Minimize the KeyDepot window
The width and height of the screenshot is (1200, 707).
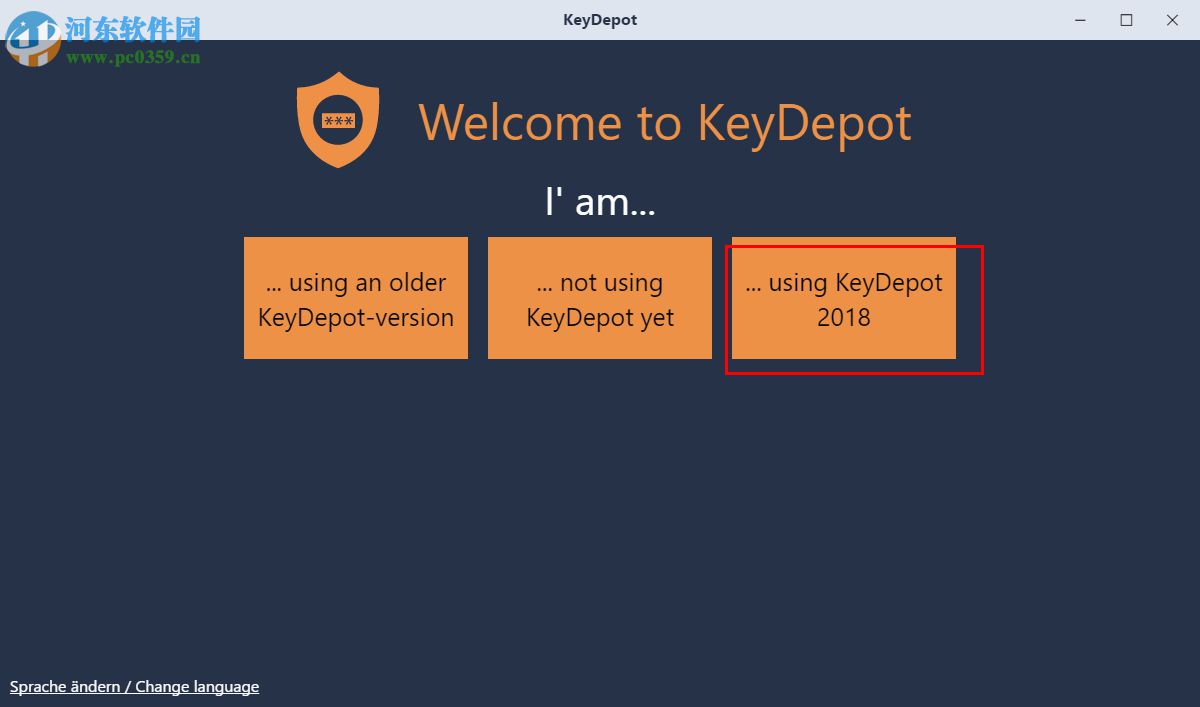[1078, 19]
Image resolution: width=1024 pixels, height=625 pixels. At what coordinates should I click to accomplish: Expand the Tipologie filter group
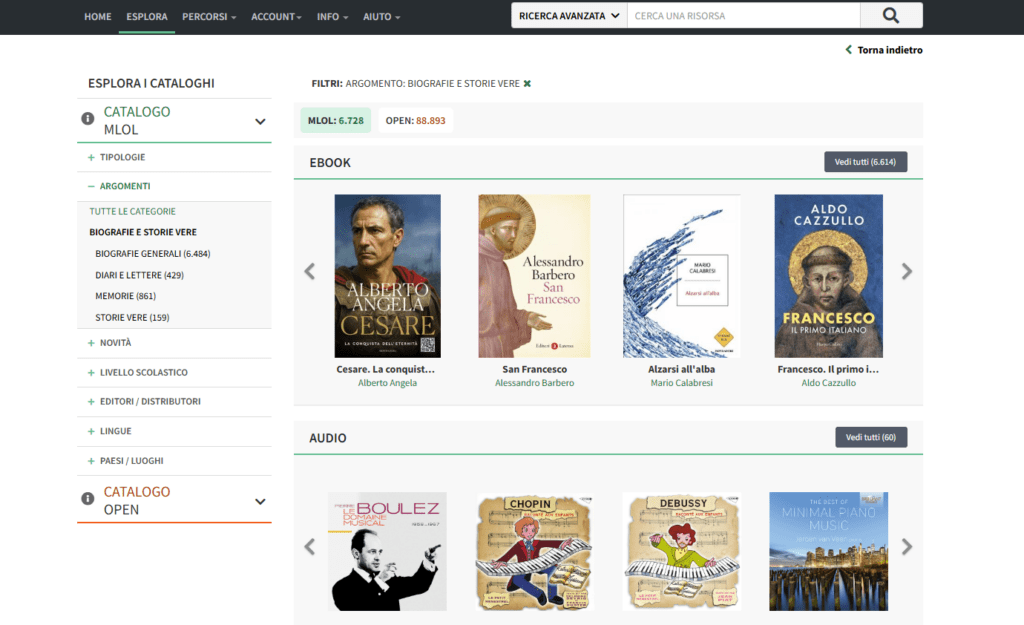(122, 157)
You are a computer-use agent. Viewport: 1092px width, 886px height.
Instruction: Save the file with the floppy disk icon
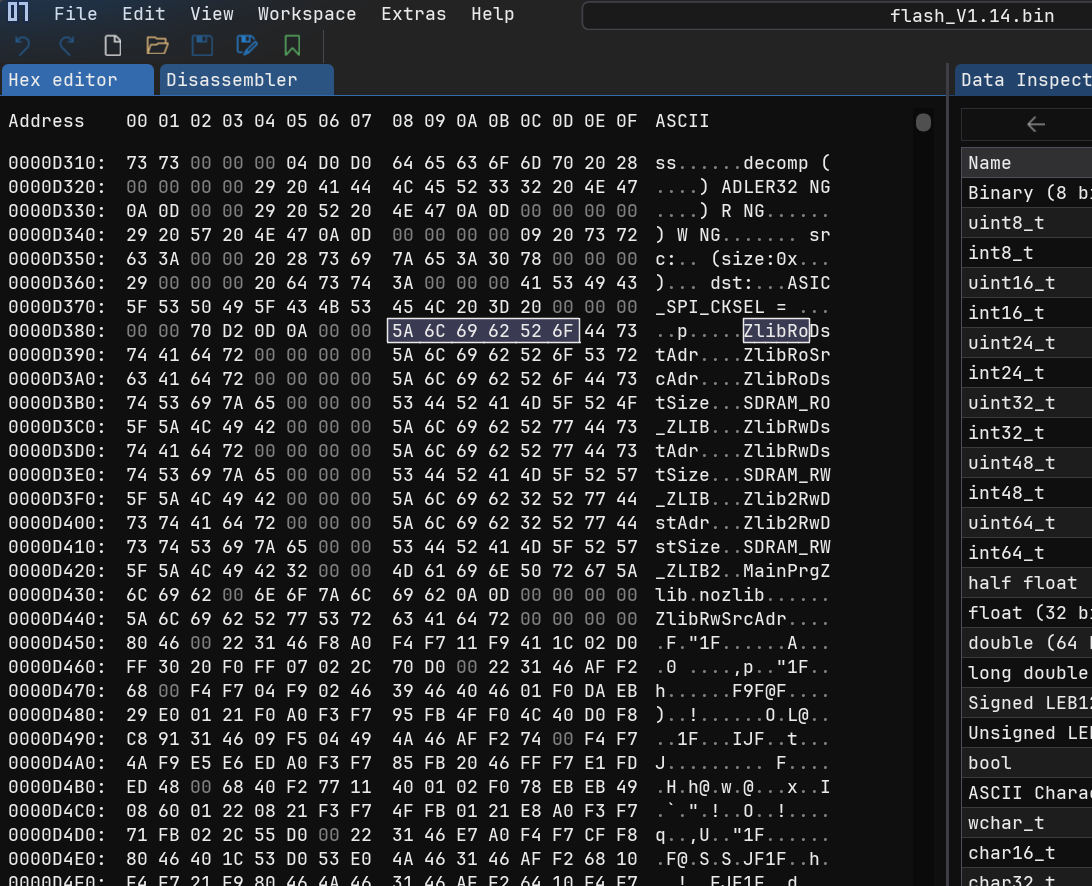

*WHAT THE TASK ASKS*
Gather each line from the rows above in which the string "height" appears.

*COMPLETE ANSWER*
The width and height of the screenshot is (1200, 707).
Image resolution: width=1024 pixels, height=625 pixels. At what coordinates should I click to accomplish: Expand the Tipologie filter group
You are a computer-use agent. Viewport: 1092px width, 886px height.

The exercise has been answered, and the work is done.